WARSAW — For about 40 cents an hour, Czeslaw Ziomek, 65, was working the other day at one of the new private meat stalls in Warsaw. A retired butcher, he was happy about being able to add to his pension, but he was not sure he liked the idea of a private meat market in Warsaw.
"The prices," Ziomek said, "are too high."
He folded his heavy arms across his blood-stained apron and asked his questioner to recall--"Please, sir, for a moment"--the hard times Poland's peasants went through before World War II.
"Before the war," he said, "I didn't see any meat at all. My father would go out to buy meat, but he would come back with bread. Now it is better."
It is better, Ziomek said, because Poland's Communist government now makes sure that every citizen of Poland is able to buy at least 2.5 kilograms of meat (5.5 pounds)every month from a state-run store at a strictly controlled price. Fifty years ago, Ziomek's father could only dream of such a thing.

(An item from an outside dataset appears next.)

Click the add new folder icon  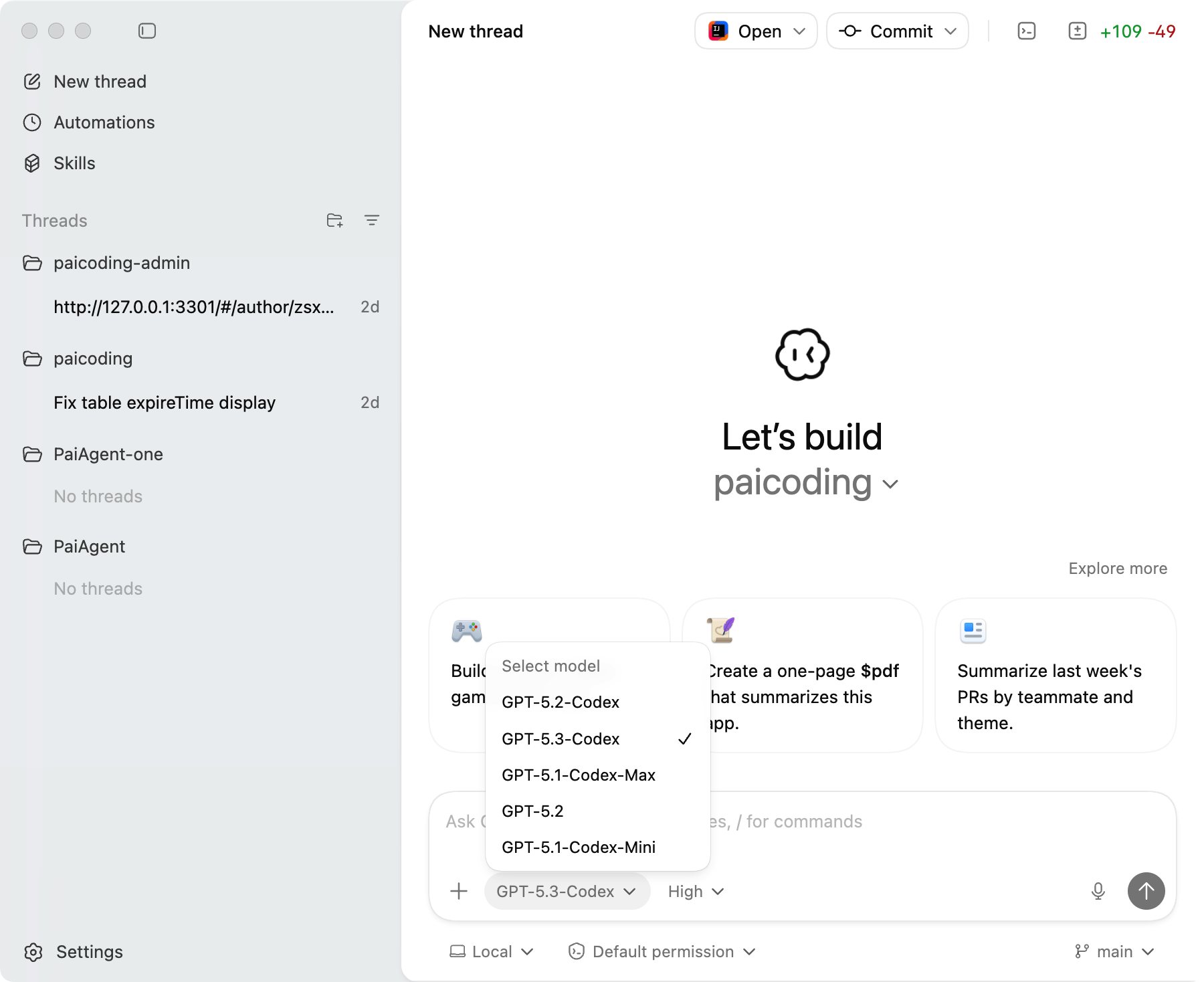334,220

So now Ziomek regards with suspicion any trend that might threaten the system. To him, the appearance of private meat shops in Poland is an ominous sign. After all, he is a pensioner. The pension does not go very far. What would happen if the price of meat suddenly shot up?

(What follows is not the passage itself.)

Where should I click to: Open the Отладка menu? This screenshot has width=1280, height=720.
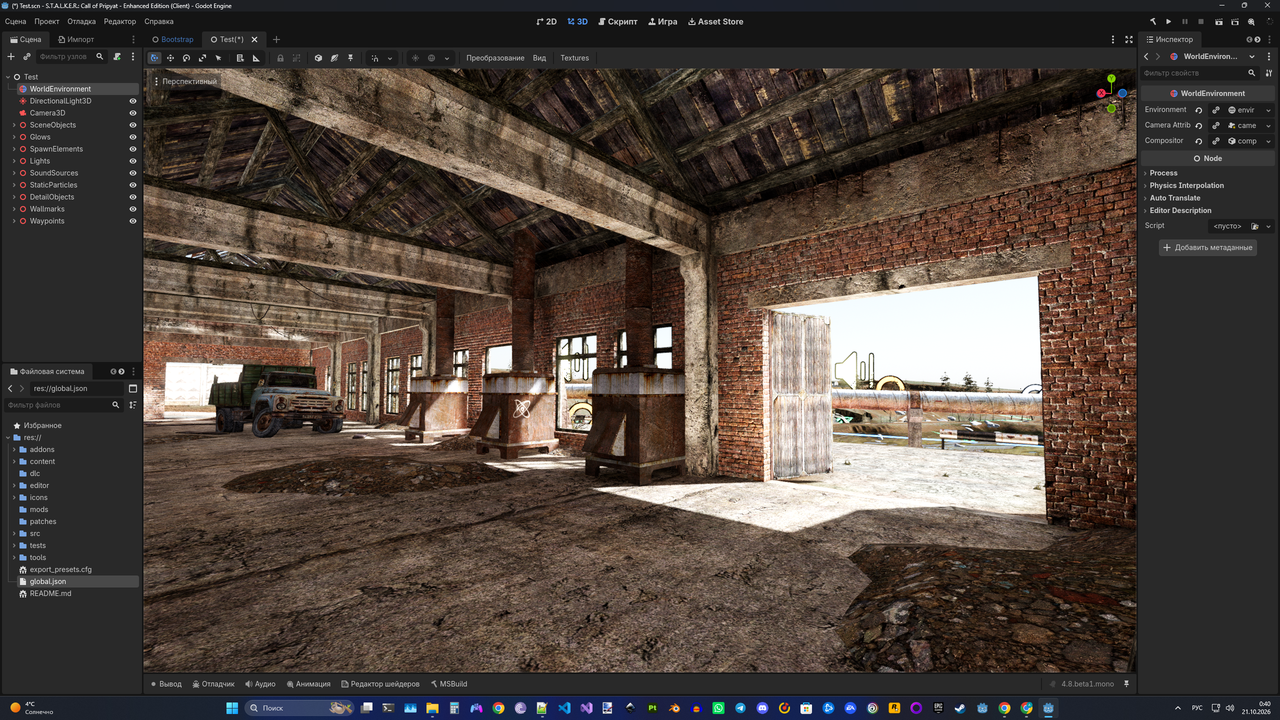pyautogui.click(x=82, y=21)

He gave his final verdict before taking up his knife to go back to work:"This new thing, it is a bit of a failure."
Nonetheless, the private meat shops seem to be a coming trend in Poland, notwithstanding the objections of people like Ziomek who regard the prices as shocking.
But the real cost of meat, in the present system, is beyond Ziomek's calculation. It may be beyond anyone's calculation.

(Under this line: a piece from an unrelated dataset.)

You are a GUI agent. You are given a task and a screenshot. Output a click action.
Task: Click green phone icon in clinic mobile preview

About 60 private kiosks now sell meat at 16 different marketplaces in Warsaw and they are doing a booming business, despite prices that bring complaints from virtually all their customers. The prices range from two to three times the prices in the state meat stores, where government subsidies ensure the lowest prices.
Now that the Polish government is moving toward economic reform, the subsidies are being called into question and the public is worrying about the continued availability of relatively cheap food products.
According to Joanna Dynarzewska, an official in the mayor's office in Warsaw, there could be as many as 2,000 private meat sellers in the city within a year, or perhaps two. "It is," she says, "a kind of revolution."
Like most revolutions, it is not going to come without distress. Right now, shoppers pay the equivalent of about 63 cents a pound for boneless beef in a state-run store. A choice fillet sells for $1.20 a pound. Those prices sound low by Western standards, but Polish incomes are even lower.
The average worker's salary in Poland is about 27,000 zlotys a month, roughly $90, and economists here estimate that about 50%of that is spent for food.
"Meat has become the most popular topic of our home conversations," journalist Marek Przybylik wrote recently. "One must admit that, along with progress in the economy, the importance of the pig has been lifted to a strategic level."
A Warsaw housewife said: "Meat has always been an emotional issue to us. It is symbolic. It tells us whether things are good or bad."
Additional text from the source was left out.